Oh, and Young Catholic Men, if you don't get off porn, you'll never be able to relate to a woman in a healthy way.   And if your primary orientation is same sex attraction, tell the gal you're dating so she can do the right thing and not marry you.

And Young Catholic Women, if he's dragging his feet and he's been doing so for a year or longer, dump him.  Especially if you haven't been sexually active with him, for if he's not motivated by you physically, and if he won't marry you despite your bond being strong in all other ways, there's a problem - a problem with his Eros.  But don't let there be a problem with yours.

Eros was a god for the Greeks - and it is an aspect of God for us.  Ignore it at your peril.



5 comments:

Anonymous said...

The strange attitudes to intimacy and sex aren't limited to the Westians. Just the other day I was on a Catholic message board where people were responding to this guys problem with his girlfriend - they had intimacy issues.
Then up pops this guy insisting that making out and french-kissing are mortal sins,supported with some quotes from a few creepy priests circa 1930. Bear in mind that no-one was discussing these things, he just felt it was vital we all accept that making out with your significant other is apparently frowned upon by Our Lord.
I mean, damn!

Anonymous said...

You don't need to be a wowser to see a problem with extensive making out.
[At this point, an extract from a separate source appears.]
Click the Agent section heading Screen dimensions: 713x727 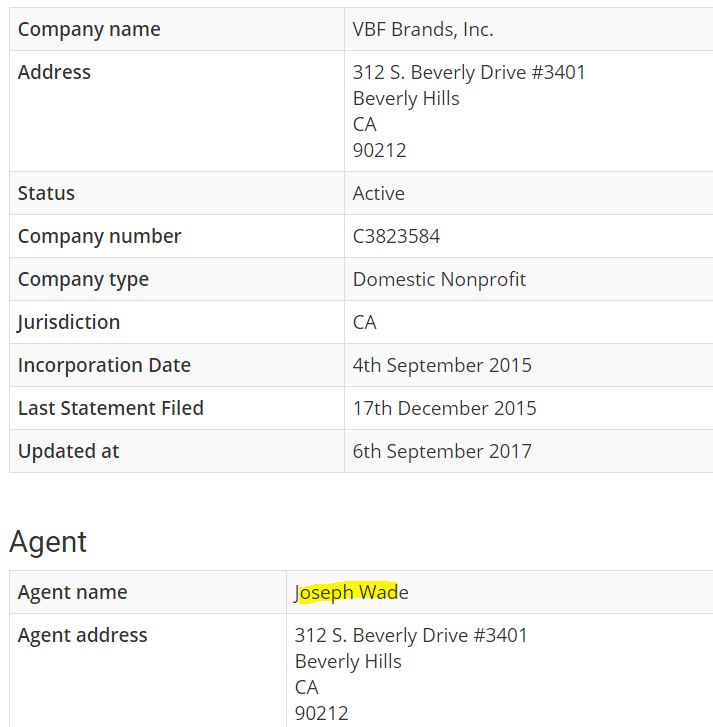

If you accept that sex is meant for marriage AND you acknowledge that eros, passionate desire, is a normal precursor (and hopefully an enduring, if fluctuating, one) then hardcore making out is worth at least questioning.
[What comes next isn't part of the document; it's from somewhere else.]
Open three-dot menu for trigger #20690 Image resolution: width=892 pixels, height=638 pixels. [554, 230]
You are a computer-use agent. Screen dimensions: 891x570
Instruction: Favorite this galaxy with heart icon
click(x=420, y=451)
It is because of eros and it's power St Paul says "get married real quick" if you know where it is going, prudence included.

I don't know why Catholics wait so long and are engaged for so long.

- Robert

Anonymous said...

French kissing is sexual and besides, how can you do that without sinful thoughts?

Nathan Hicks said...

Urges are not sins, the decisions you make with them can be. I've had kisses that were more sensual than any french kiss, so I highly doubt it's the physical act that's the problem (in the case of french kissing). It's the attitude you take to the extensive making out.

Thinking "Wow she's great!" is one thing. Thinking "Wow, this is great for me and I wanna take it as far as I can" and allowing that to happen is quite the other. It's not a sin to feel attraction and heavy desire. It's another to act on it selfishly.

James B said...

These series of posts really get to my problems with West and with modern Catholic dating. It's not that West is overly sexual, it's that he's not very erotic and extremely maudlin. He sets himself up as an alternative to the "creepy priests" described above, but he's really just saying many of the same things in a different way.

West turns Catholic theology and the work of St. John Paul II into a bad mass market "Christian" romance novel. He's peddling emotional porn. Good Catholic girls, perhaps not surprisingly, eat this up. Catholic men, not so much.

But this is not unique to the Westians. Actually, the Westians are borrowing from the sanitized view of Christian life and sexuality that comes from Evangelical Protestant culture. It's the same reason why "Christian music" sucks.

Both Catholic and Protestant circles have the problem in that this really doesn't appeal to men. Furthermore, if men associate good Christian girls and the Christian life with being boring and sentimental, then they will look elsewhere. This leaves both the women and the Church with few men and even fewer men with passion.